__WHAT YOU HAVE TO DO__.
Can you return each of the rows below, word for word and unchanged?
--- Begin DATA SHOWN ---
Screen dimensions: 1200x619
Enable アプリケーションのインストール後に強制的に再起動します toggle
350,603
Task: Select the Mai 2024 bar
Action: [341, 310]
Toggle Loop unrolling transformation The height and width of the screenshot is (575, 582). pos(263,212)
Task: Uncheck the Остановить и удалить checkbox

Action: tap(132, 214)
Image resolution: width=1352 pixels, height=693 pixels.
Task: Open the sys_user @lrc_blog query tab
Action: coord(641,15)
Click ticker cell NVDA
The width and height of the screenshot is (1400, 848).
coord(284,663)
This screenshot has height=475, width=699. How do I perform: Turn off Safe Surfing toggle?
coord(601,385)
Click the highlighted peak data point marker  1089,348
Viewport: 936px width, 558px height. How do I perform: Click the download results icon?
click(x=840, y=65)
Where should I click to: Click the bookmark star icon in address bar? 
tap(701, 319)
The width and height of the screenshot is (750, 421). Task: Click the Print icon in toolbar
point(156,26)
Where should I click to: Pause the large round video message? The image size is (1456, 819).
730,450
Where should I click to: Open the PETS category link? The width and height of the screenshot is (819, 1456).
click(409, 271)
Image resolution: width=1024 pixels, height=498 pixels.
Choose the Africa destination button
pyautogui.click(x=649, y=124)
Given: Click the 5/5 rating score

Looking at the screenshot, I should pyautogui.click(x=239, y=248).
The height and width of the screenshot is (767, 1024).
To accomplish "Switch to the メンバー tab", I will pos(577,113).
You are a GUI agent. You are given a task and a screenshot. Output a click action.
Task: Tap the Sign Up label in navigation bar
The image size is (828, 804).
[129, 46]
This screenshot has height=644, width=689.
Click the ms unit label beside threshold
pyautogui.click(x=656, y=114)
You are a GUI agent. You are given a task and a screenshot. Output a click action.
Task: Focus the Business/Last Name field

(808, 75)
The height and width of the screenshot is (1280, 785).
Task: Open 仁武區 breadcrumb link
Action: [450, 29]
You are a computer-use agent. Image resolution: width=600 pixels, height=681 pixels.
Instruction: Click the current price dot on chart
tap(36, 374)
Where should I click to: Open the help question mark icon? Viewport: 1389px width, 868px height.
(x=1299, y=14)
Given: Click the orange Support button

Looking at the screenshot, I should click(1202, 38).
--- End DATA SHOWN ---
__ANSWER TO THIS TASK__.
Screen dimensions: 1200x619
Enable アプリケーションのインストール後に強制的に再起動します toggle
350,603
Task: Select the Mai 2024 bar
Action: [341, 310]
Toggle Loop unrolling transformation The height and width of the screenshot is (575, 582). pos(263,212)
Task: Uncheck the Остановить и удалить checkbox

Action: tap(132, 214)
Image resolution: width=1352 pixels, height=693 pixels.
Task: Open the sys_user @lrc_blog query tab
Action: coord(641,15)
Click ticker cell NVDA
The width and height of the screenshot is (1400, 848).
coord(284,663)
This screenshot has height=475, width=699. How do I perform: Turn off Safe Surfing toggle?
coord(601,385)
Click the highlighted peak data point marker  1089,348
Viewport: 936px width, 558px height. How do I perform: Click the download results icon?
click(x=840, y=65)
Where should I click to: Click the bookmark star icon in address bar? 
tap(701, 319)
The width and height of the screenshot is (750, 421). Task: Click the Print icon in toolbar
point(156,26)
Where should I click to: Pause the large round video message? The image size is (1456, 819).
730,450
Where should I click to: Open the PETS category link? The width and height of the screenshot is (819, 1456).
click(409, 271)
Image resolution: width=1024 pixels, height=498 pixels.
Choose the Africa destination button
pyautogui.click(x=649, y=124)
Given: Click the 5/5 rating score

Looking at the screenshot, I should pyautogui.click(x=239, y=248).
The height and width of the screenshot is (767, 1024).
To accomplish "Switch to the メンバー tab", I will pos(577,113).
You are a GUI agent. You are given a task and a screenshot. Output a click action.
Task: Tap the Sign Up label in navigation bar
The image size is (828, 804).
[129, 46]
This screenshot has height=644, width=689.
Click the ms unit label beside threshold
pyautogui.click(x=656, y=114)
You are a GUI agent. You are given a task and a screenshot. Output a click action.
Task: Focus the Business/Last Name field

(808, 75)
The height and width of the screenshot is (1280, 785).
Task: Open 仁武區 breadcrumb link
Action: [450, 29]
You are a computer-use agent. Image resolution: width=600 pixels, height=681 pixels.
Instruction: Click the current price dot on chart
tap(36, 374)
Where should I click to: Open the help question mark icon? Viewport: 1389px width, 868px height.
(x=1299, y=14)
Given: Click the orange Support button

Looking at the screenshot, I should click(1202, 38).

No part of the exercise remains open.